**Dokumentauszug**:
"Sorry I Haven’t Called", sagt Vagabon, die dafür ihre Gründe hatte – und nun ein neues Album ankündigt
Der Tod ihres besten Freundes brachte am Ende ihr bisher ausgelassenstes Album hervor. Unten gibt es das Video zur Lead-Single "Can I Talk My Shit?".
Lætitia Tamko, besser bekannt unter ihrem Künstlernamen Vagabon, hat für den 15. September ihr drittes Studioalbum angekündigt. „Sorry I Haven’t Called“ heißt es, wurde co-produziert von Tamko and Rostam (Vampire Weekend, Haim, Clairo) und erscheint über Nonesuch Records. Einmal mehr erfindet sich die New Yorker Künstlerin neu und noch nie hatte sie dabei so viel Spaß: „Sorry I Haven’t Called“ ist die bisher ausgelassenste und abenteuerlustigste Musik in ihrer Karriere. Eine Ahnung davon erhält man bereits durch den heute erscheinenden Lead-Track „Can I Talk My Shit?” und das begleitende Video. Hier gibt es den Clip zu sehen, bei dem Zac Dov Wiesel Regie führte.
„Ich wollte mal eine Pause von der Introspektion machen“, sagt Tamko über ihr neues Album „Sorry I Haven’t Called“, „und einfach ein wenig Spaß haben.“ Tatsächlich kannte man Vagabon bisher für Alben wie das intime Debüt „Infinite Worlds“ (2017) oder die ausladenden, bedeutungsschwangeren elektronischen Texturen des 2019 veröffentlichten, selbstbetitelten Albums, das Vagabons Bekanntheitsgrad schlagartig nach oben schnellen ließ. Damit verglichen, fühlt sich die neue LP wie der Start in eine ganz neue Ära für Tamko an. Über den Verlauf von 12 dynamischen Tracks – die sie im Übrigen mehrheitlich in Deutschland schrieb und produzierte – verarbeitet sie Dance Music und Pop zu einem ganz eigenen, sprudelnden Sound. Es sind unbefangene Songs voller Leben; der Ausdruck einer Künstlerin, die ihre Vision voll und ganz auslebt und sich ihre Lust am Leben zurückholt.

**Quellenauszug**:
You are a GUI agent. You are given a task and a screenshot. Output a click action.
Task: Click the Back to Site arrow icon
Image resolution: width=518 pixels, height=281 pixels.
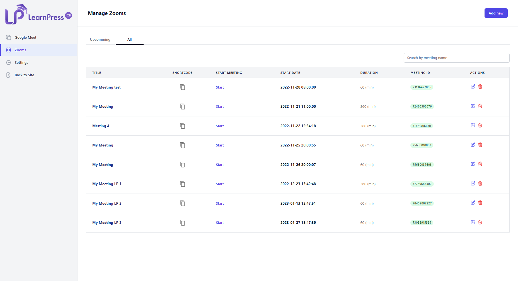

**Die Aufgabe**:
In welchem Land hat Vagabon laut dem Text über ihr neues Album die Mehrheit der Tracks geschrieben und produziert?

**Ausgabe**:
In Deutschland.